- Kinkade in 2004
- Born: July 18, 1933 Hartline, Washington, U.S.
- Died: December 19, 2004 (aged 71)

Academic background
- Alma mater: Indiana University

Academic work
- Institutions: Washington State College; University of Kansas; University of British Columbia;

= M. Dale Kinkade =

American linguist (1933–2004)

M. Dale Kinkade (July 18, 1933 – December 19, 2004) was an American linguist known especially for his work on Salishan languages.

==Biography==
Born July 18, 1933, in Hartline, Washington, he graduated from Peshastin High School in 1950. He received his B.A. from the University of Washington in 1955 and his M.A. in 1957. He then moved to Indiana University, where he received his Ph.D. in 1963. After serving for three years in the United States Army, he taught at Washington State College from 1961 to 1964, and the University of Kansas from 1964 to 1973 before moving to the University of British Columbia where he remained until his retirement in 1998 as Distinguished Professor of Linguistics.

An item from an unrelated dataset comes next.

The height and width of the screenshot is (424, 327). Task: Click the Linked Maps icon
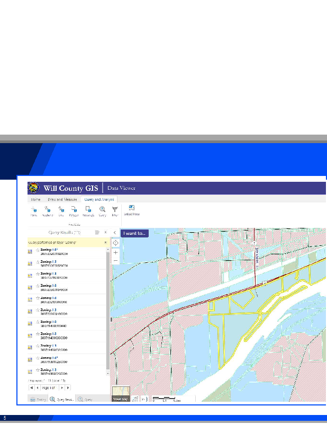point(131,209)
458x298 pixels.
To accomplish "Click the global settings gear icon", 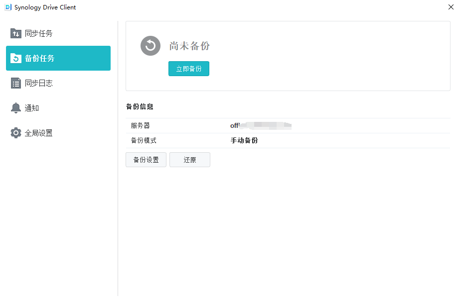I will pos(16,133).
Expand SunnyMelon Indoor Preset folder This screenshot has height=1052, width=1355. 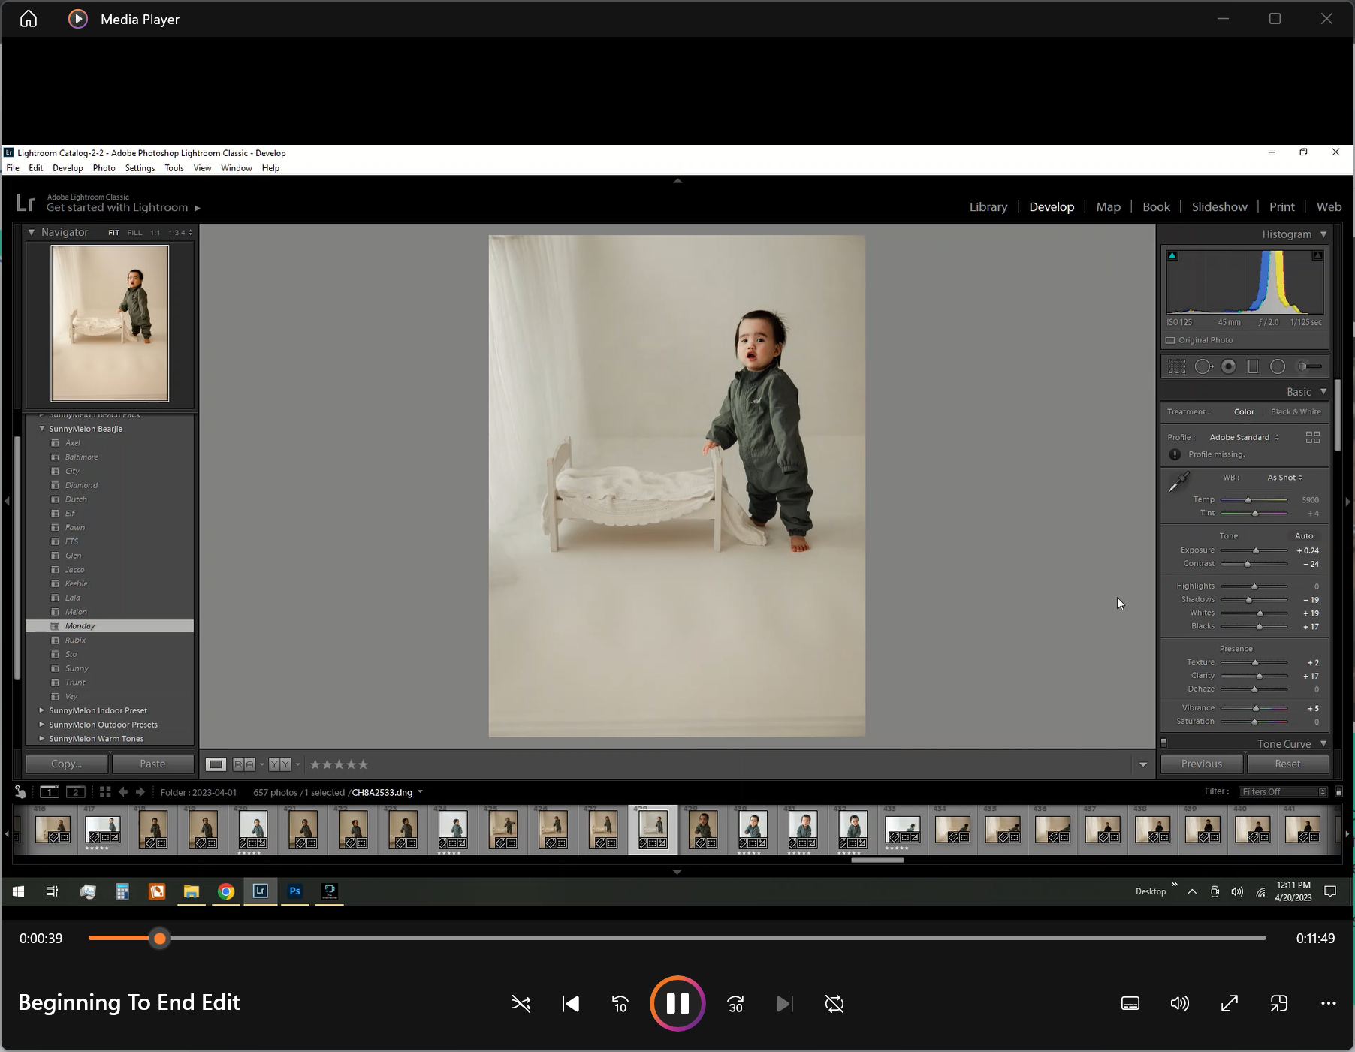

Kinkade served for many years as a trustee of the Jacobs Fund of the Whatcom Museum Foundation, which supports fieldwork on Pacific Northwest languages and cultures and was one of the founders of the annual International Conference on Salishan and Neighboring Languages in 1966. He continued to work after his retirement; his last major work was his Cowlitz dictionary and grammatical sketch published in 2004.

Kinkade was known for his insightful and in-depth research on all aspects of Salishan languages. Between 1960 and 1976 he conducted extensive fieldwork on several severely endangered languages. His own fieldwork together with his mastery of the literature made him the undisputed dean of Salishan linguistics. His contributions include dictionaries of three Salishan languages: Moses Columbia (1981), Upper Chehalis (1991), and Cowlitz (2004); over one hundred papers; several contributions to the Handbook of North American Indians (Volumes 7, 12, and 17); and several encyclopaedia and other general articles. As befits a specialist in a group of languages renowned for their phonetic difficulty Kinkade had a reputation as a master practical phonetician.

Kinkade had a great, though dry, sense of humor and was generous with his time and extensive knowledge. He had a deep interest in classical music, especially opera, and was a strong supporter of the Seattle Opera. He was also an avid baseball fan and sometimes combined this interest with opera by listening to an opera while watching a baseball game. Although he lived and worked in Canada for more than 30 years he never became a Canadian citizen.

Shortly before his death on December 19, 2004 from a brain tumor he was honored by the presentation of a Festschrift entitled Studies in Salish linguistics in honor of M. Dale Kinkade.

==Bibliography==
- Donna B. Gerdts & Lisa Matthewson (eds.) (2004) Studies in Salish linguistics in honor of M. Dale Kinkade. Missoula: University of Montana Working Papers in Linguistics 17.
- Davis, Henry, Donna Gerdts, and William Seaburg (2004) Society for the Study of the Indigenous Languages of the Americas. pp. 1–2.